In September 2021, a 71-year-old, hypertensive, and heavy smoking male patient was referred because of a subacute MI. An echocardiogram highlighted a moderately depressed (35%) left ventricular ejection fraction, with akinesis of the anterior and anterolateral mid-apical segments. Coronary angiography only showed total occlusion of the proximal left anterior descending (LAD) branch with poor collateral filling, in a left dominance setting (Figure 1A).
A combined gated-positron emission tomography and myocardial scintigraphy showed the viability of an unperfused anterior wall and apex. Although it was not too late for revascularization, the patient declined an ad hoc PCI of LAD. Nevertheless, the same positron emission tomography also put in evidence an abnormal accumulation of 18F-fluorodeoxyglucose in the left atrium (Figure 1B). The subsequent computed tomography angiography detected an expansive solid lesion involving the anterior mediastinum, the LAD coronary artery, the left atrial appendage, the left superior pulmonary vein, and the lingula parenchyma (Figure 1C). As metastases at the subcarinal lymph nodes and adrenals were observed too, an adrenal needle biopsy was performed: the histological analysis showed a myxoid liposarcoma (Figure 1D). Given the revascularization refusal and pending the evaluation of the best oncological treatment, an automatic cardioverter-defibrillator for sudden death primary prevention was implanted. Soon afterward, the patient was discharged on dual antiplatelet therapy with acetylsalicylic acid and clopidogrel.

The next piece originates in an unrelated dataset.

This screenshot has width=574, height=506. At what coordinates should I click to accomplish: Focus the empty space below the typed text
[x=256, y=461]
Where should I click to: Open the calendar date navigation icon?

In November 2021, he was readmitted because of anterolateral ST-segment elevation MI complicated by pulmonary subedema. An echocardiogram demonstrated a further worsening of the left ventricular contractility. Once his clinical condition ameliorated, coronary angiography documented a slight improvement in collateralization of the occluded LAD. A significant stenosis of the proximal left circumflex branch (Figure 1E) was effectively treated with direct implantation of a single, durable polymer, everolimus-eluting stent 3.5 × 23 mm (Figure 1F). After another computed tomography showing a further increase in myxoid liposarcoma dimension, the patient was finally discharged with an indication for chemotherapy with eribulin: he did not worsen his cardiological symptoms at subsequent clinical follow-up.
Liposarcomas are the second most common type of soft tissue sarcomas. Primary mediastinal liposarcomas represent <1% of all mediastinal tumors, just as myxoid subtypes of mediastinal liposarcomas are the rarest in this category [3]. Myxoid liposarcoma mostly has expansive growth, thus it tends to give more easily late-onset compression symptoms compared to other mesenchymal malignancies, which results in poor prognosis [4].

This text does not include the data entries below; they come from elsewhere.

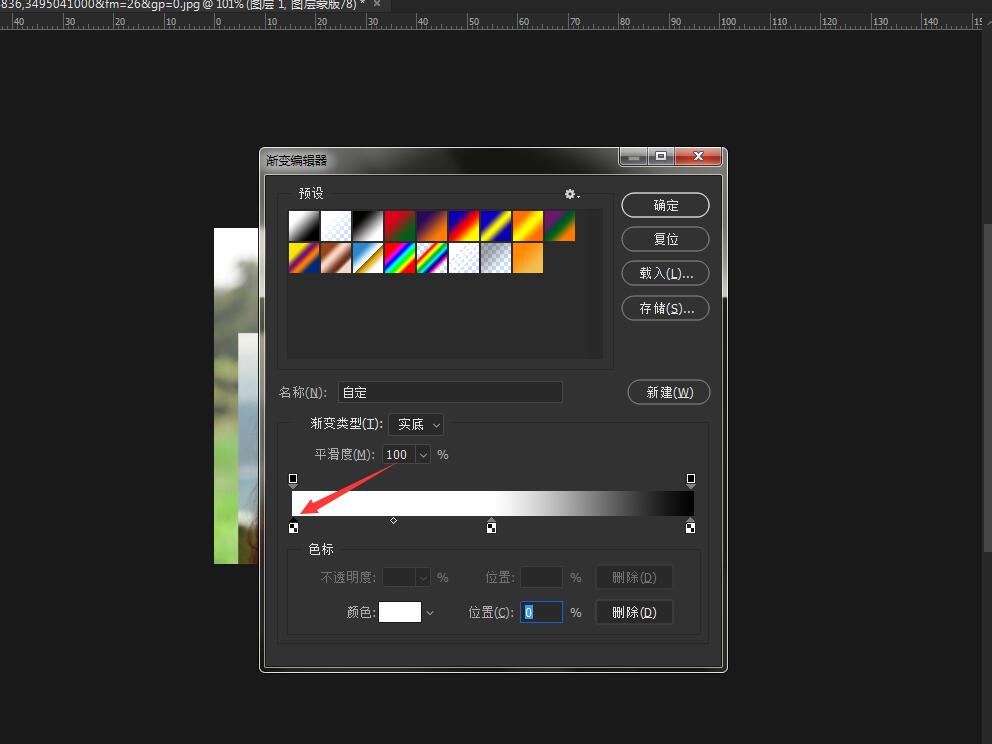The height and width of the screenshot is (744, 992).
Task: Click the 复位 button
Action: pyautogui.click(x=665, y=239)
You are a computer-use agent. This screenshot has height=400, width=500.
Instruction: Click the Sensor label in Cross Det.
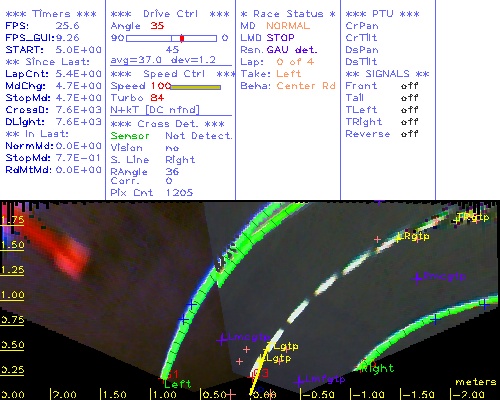point(130,136)
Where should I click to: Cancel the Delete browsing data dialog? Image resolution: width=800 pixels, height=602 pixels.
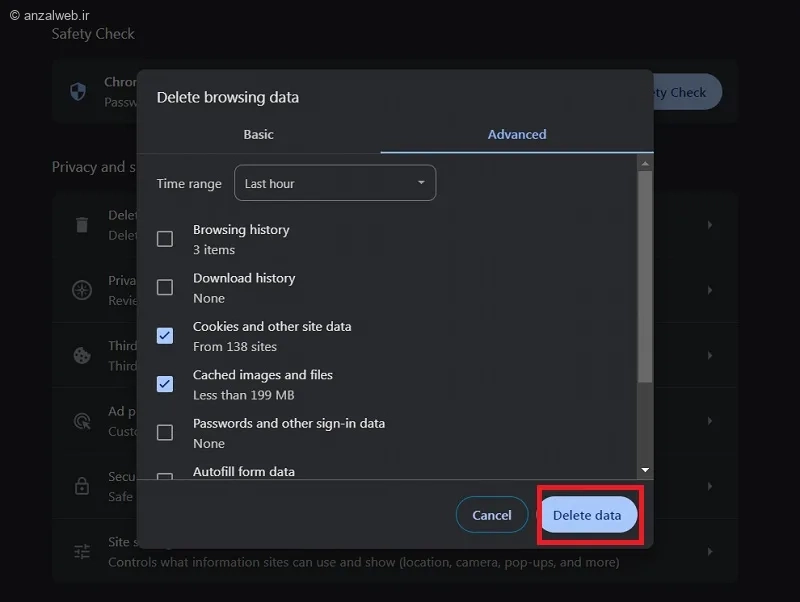492,515
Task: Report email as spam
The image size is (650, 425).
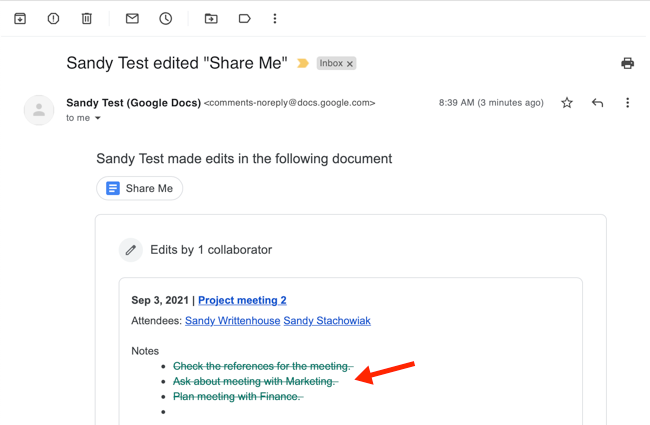Action: (53, 19)
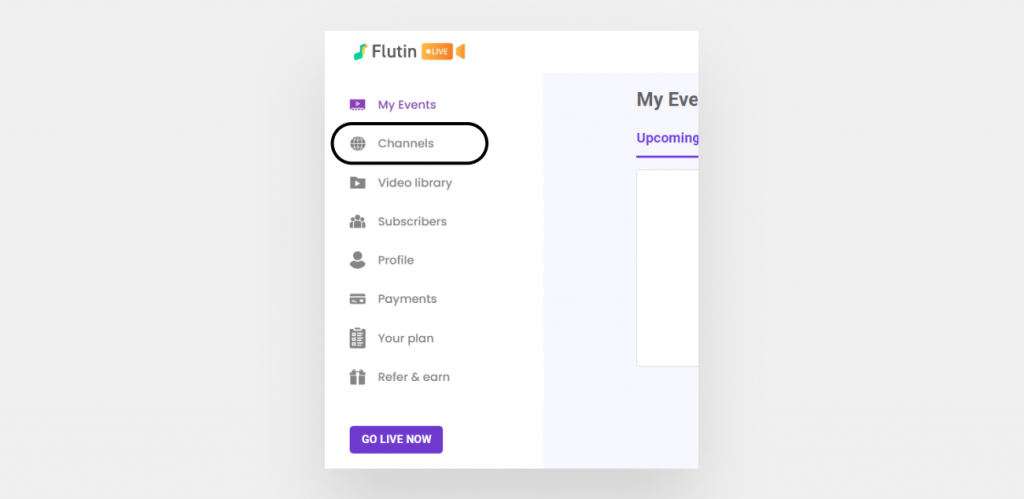Click the Payments card icon
1024x499 pixels.
click(357, 299)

Primitive myxoid liposarcoma has never been responsible for coronary compression till now. Just a single case of non-ST-segment elevation MI by metastatic myxoid liposarcoma effectively treated with palliative implantation of two bare metal stents has been reported [5]. Conversely, despite the absence of a consensus on management of neoplastic extrinsic compression, a PCI with drug-eluting stent deployment has already turned out to be effective against other primitive malignancies.